### Quoted text
'''

Save the file to a USB flash drive or other removable media. Plug it into the working computer with internet access and copy the file and paste here.

We would like to see the results from an *ipconfig /all* - post back the results in a reply here.

This should also work for windows 8
Hold the *Windows* key and press *R*, then type *CMD* then press *Enter* to open a command prompt box 
(A new dialogue box - black with white font, will appear on screen ):

In the command prompt window that opens, type the following command:

_Note that there is a space before the /ALL, but there is *NOT* a space after the / in the following command._

* ipconfig /all > network.txt & network.txt *

It will export the results into notepad and then automatically open the notepad and display on your screen.

Now all you need to do is copy and paste those results into a reply here
to do that:
From the notepad menu - choose *Edit* - *Select all* 
all the text will now be highlighted
Next
From the notepad menu - choose *Edit* - *Copy*

Now go back to the forum - goto the reply and then right click in the reply box and *paste* the results. 
The results from the notepad should now appear in the forum reply.

'''

### Given data
'''

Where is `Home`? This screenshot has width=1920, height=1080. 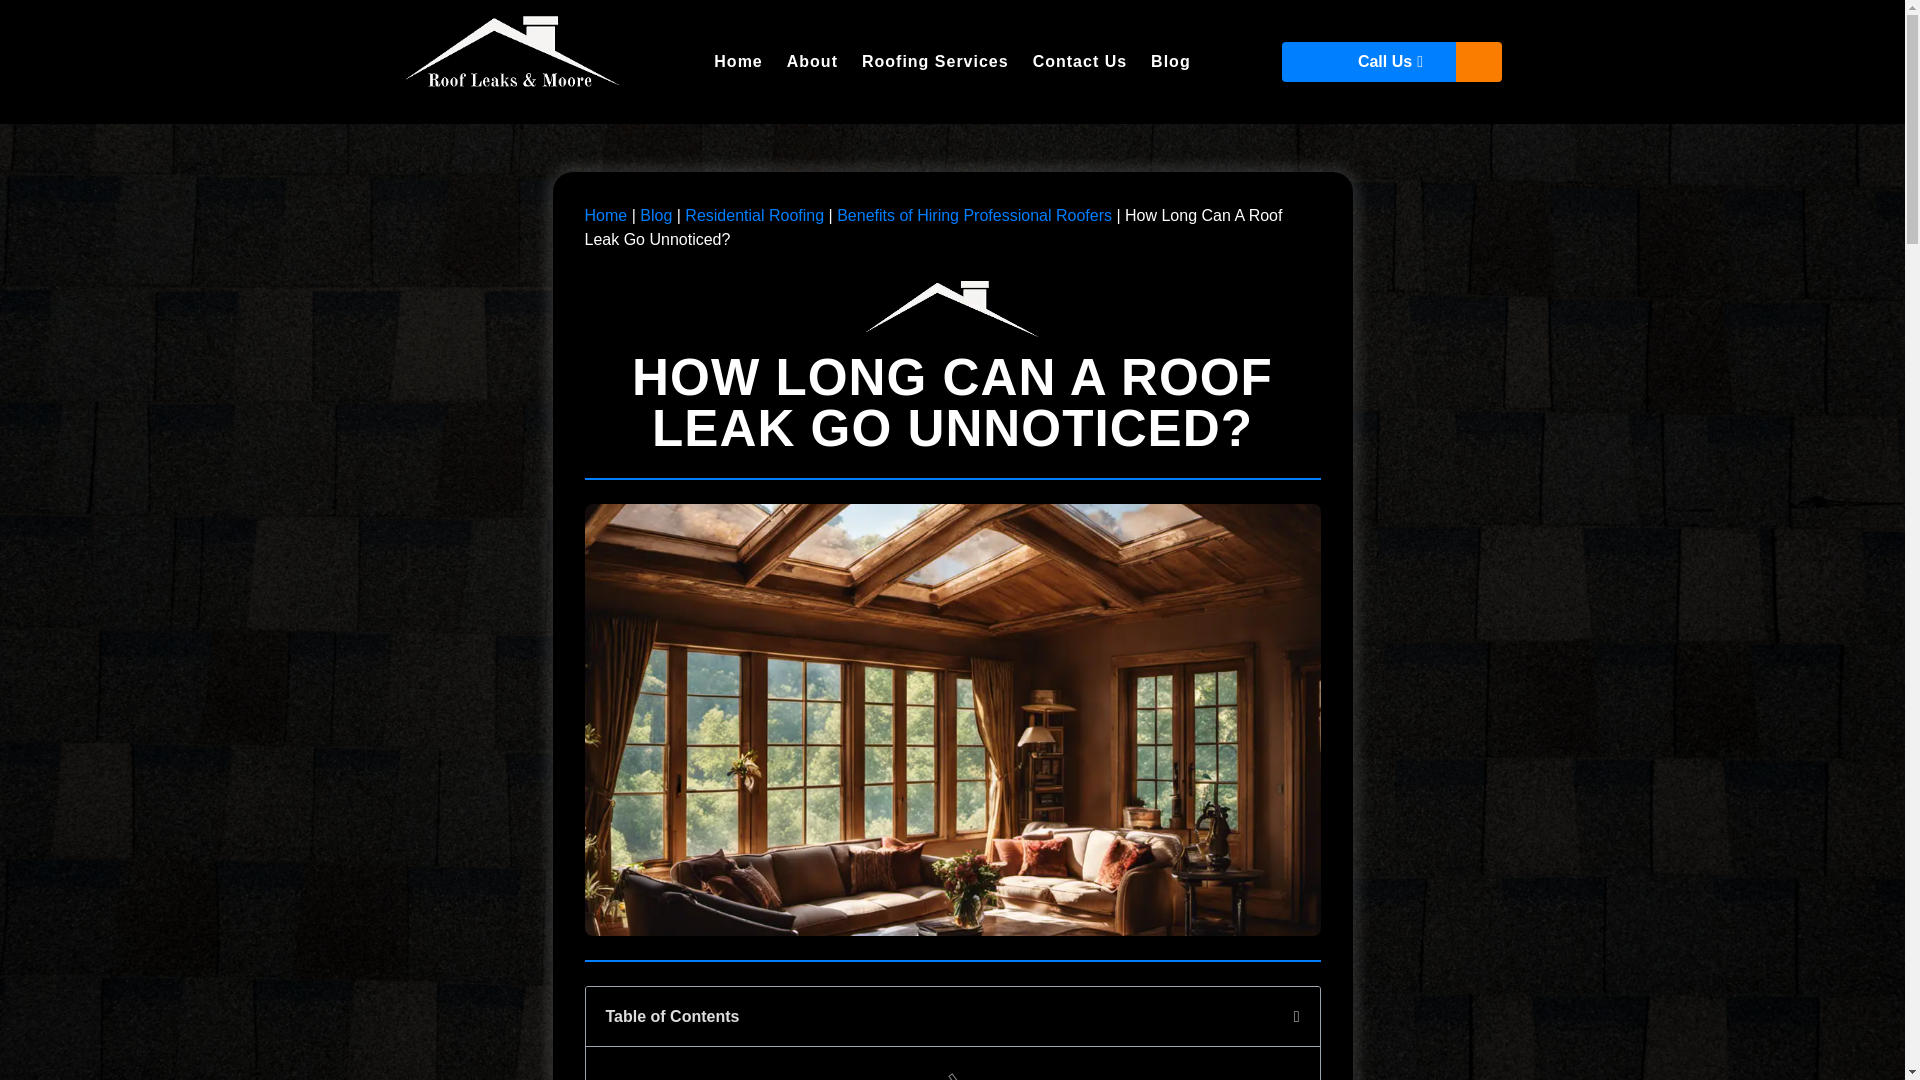 Home is located at coordinates (738, 62).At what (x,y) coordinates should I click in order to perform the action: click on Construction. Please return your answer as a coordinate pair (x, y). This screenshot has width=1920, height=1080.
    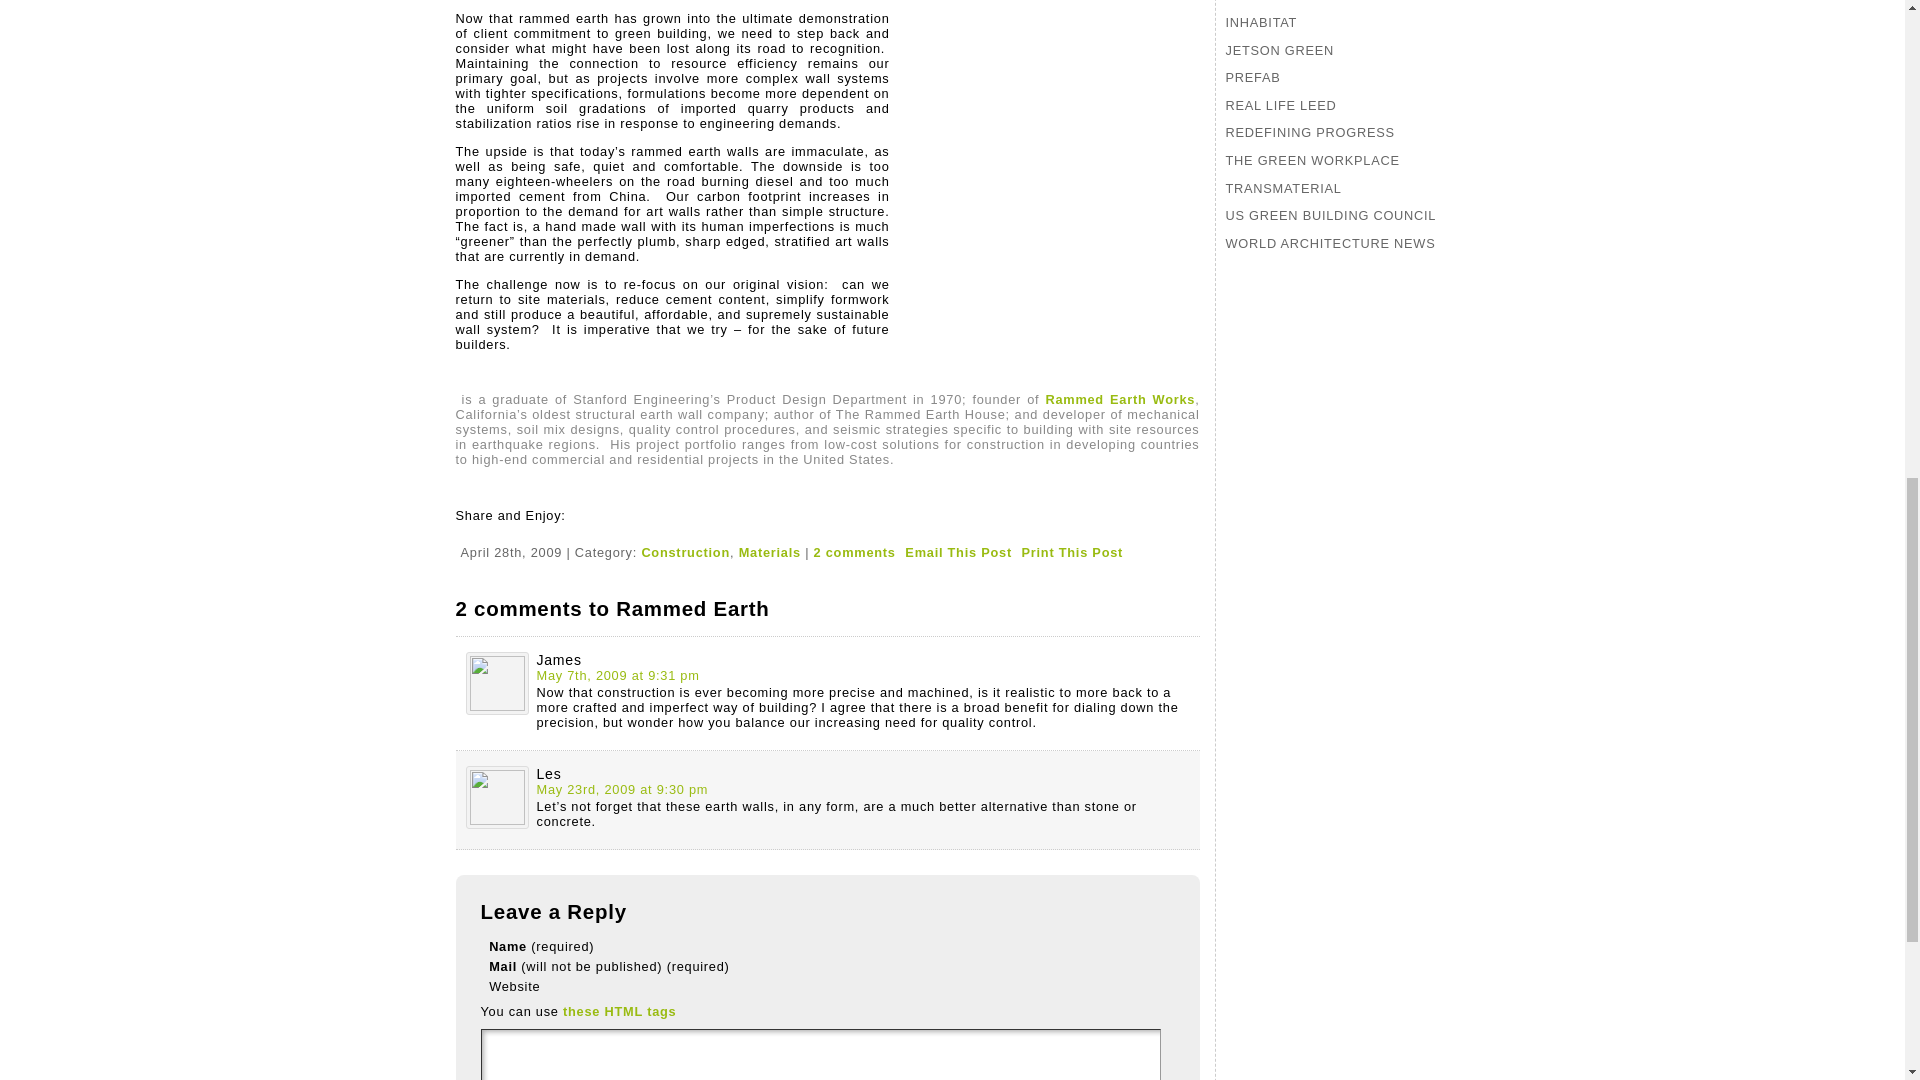
    Looking at the image, I should click on (685, 552).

'''

### What the exercise asks
Please copy word for word the part of the ipconfig instructions above between "Now all you" and "the forum reply.", inclusive.

### In response
Now all you need to do is copy and paste those results into a reply here
to do that:
From the notepad menu - choose *Edit* - *Select all* 
all the text will now be highlighted
Next
From the notepad menu - choose *Edit* - *Copy*

Now go back to the forum - goto the reply and then right click in the reply box and *paste* the results. 
The results from the notepad should now appear in the forum reply.